Real Estate

Mortgage rate war reaches buy-to-let landlords

Mortgage lenders are cutting interest rates for Britain’s buy-to-let investors as ferocious competition on low-price deals spreads beyond the mainstream market of residential owner-occupiers.

The Mortgage Works, the buy-to-let arm of Nationwide building society, last week launched a 0.99 per cent two-year fixed-rate deal for individual buy-to-let borrowers, not available to those who own through a limited company.

Borrowers are charged a 2 per cent arrangement fee, rather than the more usual flat rate, favouring those seeking lower levels of funding.

Platform, the arm of the Co-operative Bank that lends through mortgage brokers, launched a 1 per cent two-year deal for landlords at the end of September for those with a deposit of at least 40 per cent, and a fee of £2,495.

Gatehouse Bank, which offers sharia-compliant mortgages, this week reduced its rates, known as rental rates rather than interest rates, by up to 0.45 percentage points on fixed-rate deals up to five years.
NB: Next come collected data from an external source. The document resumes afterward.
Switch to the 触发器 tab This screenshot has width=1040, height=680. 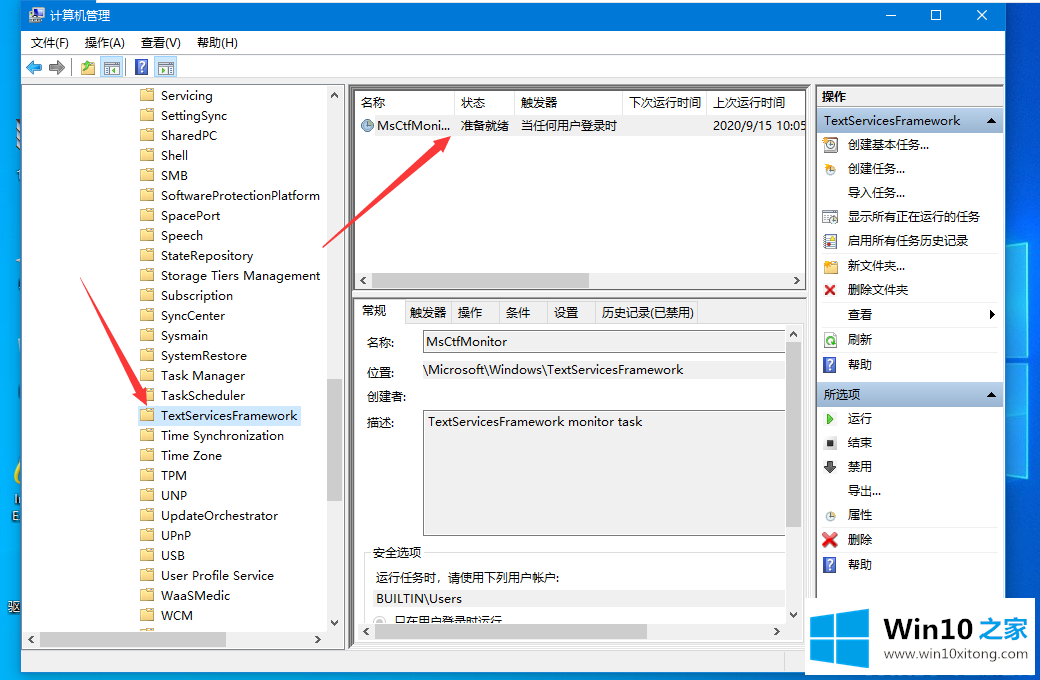[x=427, y=312]
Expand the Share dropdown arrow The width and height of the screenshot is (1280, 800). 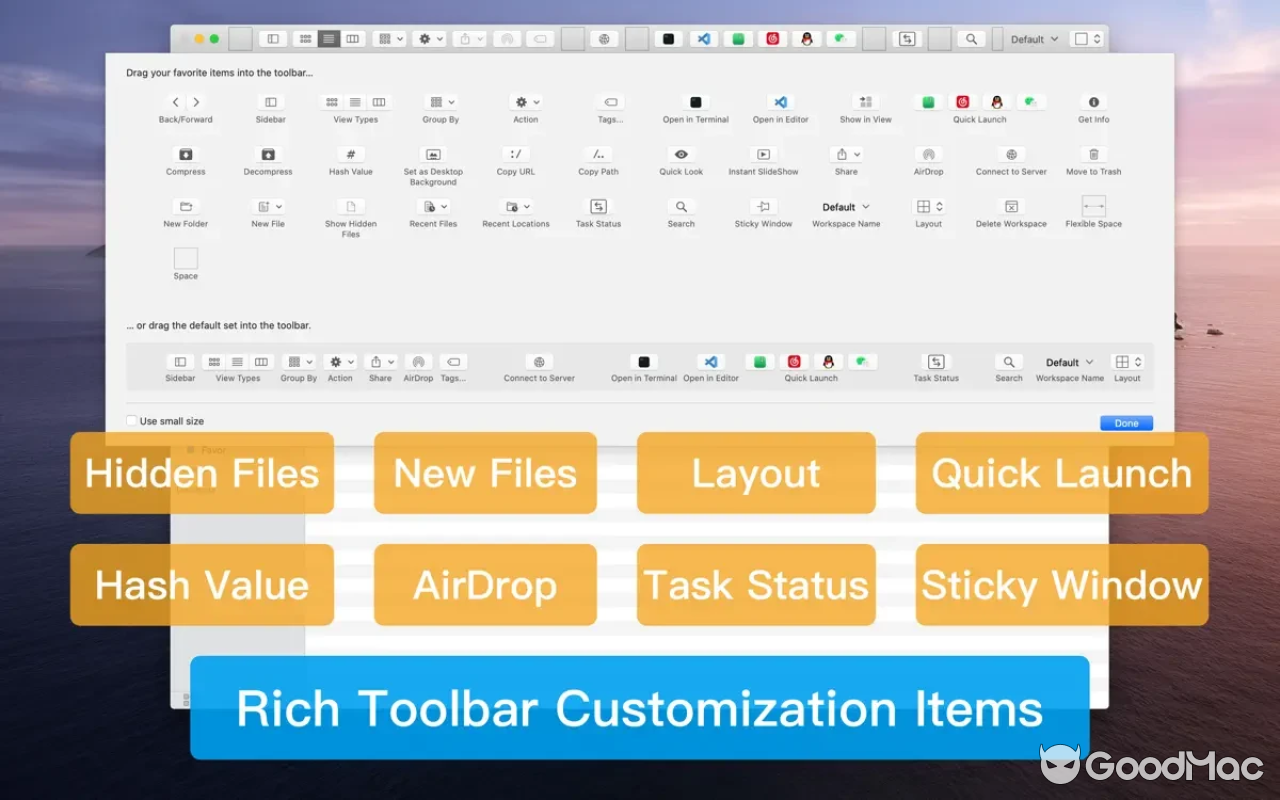click(x=855, y=154)
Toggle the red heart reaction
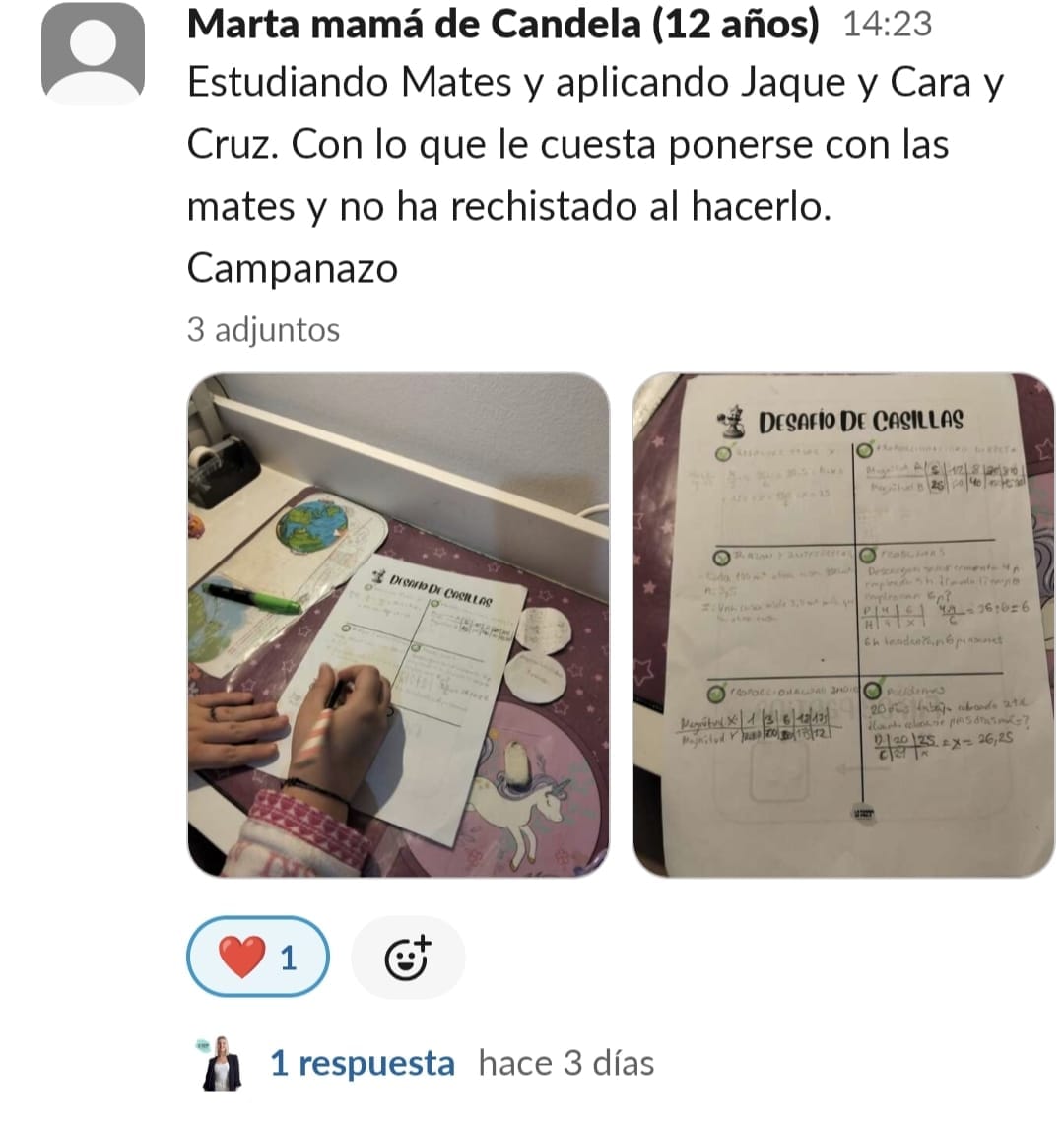The image size is (1064, 1125). [257, 957]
“The interest charged on buy-to-let mortgages is falling, with the average overall two- and five-year fixed rates dropping by 0.03 per cent and 0.04 per cent this month,” said Eleanor Williams, finance expert at Moneyfacts. The sector had recovered rapidly from the pandemic, she said, with the number of buy-to-let mortgage deals now exceeding those available in March 2020.

Buy-to-let rates are historically higher than those charged on residential mortgages, but the difference has narrowed over the past few years, as more lenders entered the market and competed on rates.

Dan Clinton, head of The Mortgage Works (TMW), said the buy-to-let market had fragmented under tax and regulatory changes that favoured the growth of a specialist segment of portfolio or professional landlords, who typically owned their properties through a limited company.

Rates charged to these professional landlords are higher — the lowest offered by TMW is 3.09 per cent — because lenders face a more complicated task in assessing the loan as part of a portfolio of properties.

But Clinton anticipated increased competition in this area as high street lenders scrap for business. “I’d expect some of those lenders to enter that market. It’s inevitable at some stage.”

The most significant long-term tax change was the four-year phased removal of landlords’ ability to deduct mortgage interest from rental income, which completed this year. This prompted landlords to move to limited company ownership, which allows for such deductibility.

Chris Sykes, mortgage consultant with broker Private Finance, said that when the policy change came in most limited company buy-to-let mortgages had interest rates at around 3.5 per cent. “There are now several options at sub 3 per cent, with even some of the more specialist limited company lenders having rates in the low 3 per cent range . . . Lenders have become more flexible as they compete for this business.”

Sales in the investment market have been muted over the course of the recent stamp duty holiday in England and Northern Ireland, which prompted a “race for space” among owner-occupier purchasers.

Aneisha Beveridge, research director at estate agent Hamptons International, said investors were registering their interest in buying with a greater frequency than those in the wider market over the past four months. “[But] they’re getting priced out of the market by movers who are prepared to pay more for their new home due to pandemic-induced lifestyle changes,” she said.

The average price paid by investors on the agent’s books had risen by only 1 per cent over the stamp duty holiday, compared with a rise of 10 per cent in average house prices over the period. “Overpaying really eats into [landlords’] yields,” she said.

Clinton of TMW said landlords had been forced to absorb a host of regulatory changes in recent years but the market had remained resilient because interest rates had remained low. That situation could change.

“If you look at how buy-to-let rates have fallen over the last four years in most cases it has offset the impact of the tax relief changes . . . Clearly, it would be problematic if and when rates do rise. That’s a risk going forward.”